Кавалерия эпохи Каролингов

Начиная с каролингской эпохи и впредь, сквозь все Средние века, тяжелая кавалерия занимала в армиях главенствующее положение и играла в сражениях решающую роль. Почему? Уместно вспомнить ее участие в походах далеко за пределы Империи. Железные доспехи, обеспечивавшие надежную защиту конным воинам, были первым фактором их успехов, производным от которого был фактор моральный: армии Карла Великого, составленные по большей части из таких «железных людей», одним видом своим наводили трепет на противника, как, например, это было в Ломбардии. Такая защита надежна, но она же, с другой стороны, чересчур дорогостояща, а потому была доступна лишь военной элите, которая и служила почти исключительно в кавалерии. Далее. Излюбленная Карлом «тактика клещей» предполагала согласованное и стремительное продвижение вперед двух армий, а быстрое их продвижение как раз и предопределялось их в основном кавалерийским составом. Не требует особых комментариев и то обстоятельство, что после долгого марша всадники прибывали к месту сражения куда менее усталыми, нежели пехотинцы.

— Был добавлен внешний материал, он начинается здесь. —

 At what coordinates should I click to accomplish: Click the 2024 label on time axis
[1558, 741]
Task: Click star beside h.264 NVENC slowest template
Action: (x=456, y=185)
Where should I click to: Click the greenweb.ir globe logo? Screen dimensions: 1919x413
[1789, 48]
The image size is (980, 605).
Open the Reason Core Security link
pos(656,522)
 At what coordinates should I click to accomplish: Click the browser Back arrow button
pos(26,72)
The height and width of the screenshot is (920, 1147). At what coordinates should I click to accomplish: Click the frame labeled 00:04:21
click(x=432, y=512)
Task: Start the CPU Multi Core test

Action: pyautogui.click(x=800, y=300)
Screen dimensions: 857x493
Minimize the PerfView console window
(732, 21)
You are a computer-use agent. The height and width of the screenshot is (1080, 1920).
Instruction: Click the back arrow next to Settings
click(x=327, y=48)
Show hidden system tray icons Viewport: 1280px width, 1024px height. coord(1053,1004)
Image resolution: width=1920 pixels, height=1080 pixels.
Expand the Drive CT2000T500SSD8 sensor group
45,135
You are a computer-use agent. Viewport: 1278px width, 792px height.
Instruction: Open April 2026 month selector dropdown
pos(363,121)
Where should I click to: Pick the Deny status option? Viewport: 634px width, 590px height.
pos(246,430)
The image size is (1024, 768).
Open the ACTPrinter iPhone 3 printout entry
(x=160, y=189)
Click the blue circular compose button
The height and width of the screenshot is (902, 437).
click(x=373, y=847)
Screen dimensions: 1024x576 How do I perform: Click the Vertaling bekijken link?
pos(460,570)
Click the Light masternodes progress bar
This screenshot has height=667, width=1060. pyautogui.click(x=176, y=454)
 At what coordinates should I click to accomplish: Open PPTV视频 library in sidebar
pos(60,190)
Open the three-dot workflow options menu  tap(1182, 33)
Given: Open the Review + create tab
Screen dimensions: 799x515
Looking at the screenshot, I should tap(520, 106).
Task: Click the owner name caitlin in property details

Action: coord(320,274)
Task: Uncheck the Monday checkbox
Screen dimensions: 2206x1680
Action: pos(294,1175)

Как бы ни были весомы упомянутые факторы, они все же не в состоянии были объяснить полностью превосходства кавалерии: дело в том, что в ту эпоху всадники перед сражением сплошь да рядом соскакивали с седел и вели бой уже как пехотинцы, так что именно в те моменты, которые решают судьбу сражений, превосходства кавалерии над пехотой пока не было видно. И все-таки при рассмотрении темы в ее долгосрочном аспекте взлет кавалерии вряд ли может вызвать сомнения. Он был связан, помимо уже названных факторов, с дальнейшим прогрессом техники и тактической мысли, производным от общей социальной эволюции и, в частности, от общего умственного развития. Коренной сдвиг, мутация (здесь очень уместен этот термин), произойдет лишь во второй половине XI века, а продолжится и завершится к середине следующего столетия. Мутация эта одарит кавалерию уже бесспорным превосходством на полях сражений, но также – и несравнимым социальным престижем. И то и другое приведет в совокупности к росту социально-профессиональной элитарности у этого рода войск, что предопределит трансформацию тяжелой кавалерии предыдущей эпохи в рыцарство.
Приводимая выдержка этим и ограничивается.